(Excerpt to read)
So Long, farewell, I don’t want to say goodbye

Saying goodbye isn’t always easy, but I guess in a weird way, the harder it is, the better. “Huh? How’s that work?” you may ask, but hear me out. I think the harder it is, is a symbol of how important a relationship is. But it also a good sign that it would take a lot to break such a relationship apart. I have definitely done my fair share of goodbyes these last few days, and it has really affected me. With each person, it has affected me though in a different way. Some people I’m upset because they are part of my daily life, and won’t be for the next 7 months. Others I am going to miss being at uni with, or seeing each week at church and bible study. I am going to miss praying with the girls in my bible study, who so open heartily welcomed me only a few short months ago. Others are new or revived friendships that I fear may not last the time I am away. I find myself wishing “oh if only I were going next year” or “if only I were leaving later”, and yet nothing I do can change the commitment I have made.

It’s hard saying goodbye to such a familiar environment. Saying goodbye to friends and family who know you so well they can look at you and know what your thinking. It is hard coming to terms with the fact that I won’t see some people for 7 months (apart from on Skype).

(Problem to solve)
Copy out the blog post about saying goodbye word for word, from its title to its final sentence.

(Supplied entries)
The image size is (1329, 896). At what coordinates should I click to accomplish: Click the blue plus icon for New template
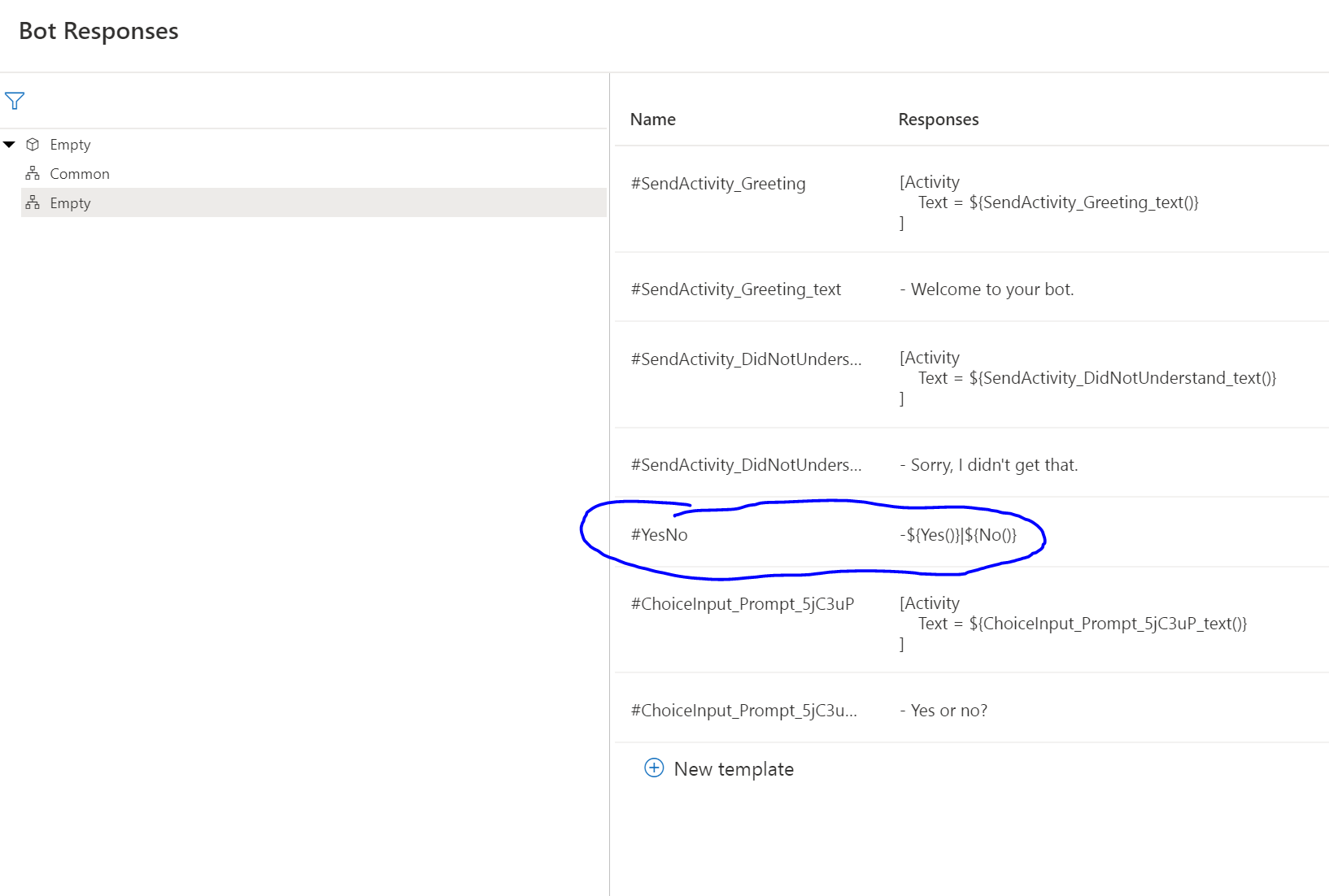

* * *

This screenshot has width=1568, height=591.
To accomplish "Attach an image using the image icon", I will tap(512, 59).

(Answer)
So Long, farewell, I don’t want to say goodbye

Saying goodbye isn’t always easy, but I guess in a weird way, the harder it is, the better. “Huh? How’s that work?” you may ask, but hear me out. I think the harder it is, is a symbol of how important a relationship is. But it also a good sign that it would take a lot to break such a relationship apart. I have definitely done my fair share of goodbyes these last few days, and it has really affected me. With each person, it has affected me though in a different way. Some people I’m upset because they are part of my daily life, and won’t be for the next 7 months. Others I am going to miss being at uni with, or seeing each week at church and bible study. I am going to miss praying with the girls in my bible study, who so open heartily welcomed me only a few short months ago. Others are new or revived friendships that I fear may not last the time I am away. I find myself wishing “oh if only I were going next year” or “if only I were leaving later”, and yet nothing I do can change the commitment I have made.

It’s hard saying goodbye to such a familiar environment. Saying goodbye to friends and family who know you so well they can look at you and know what your thinking. It is hard coming to terms with the fact that I won’t see some people for 7 months (apart from on Skype).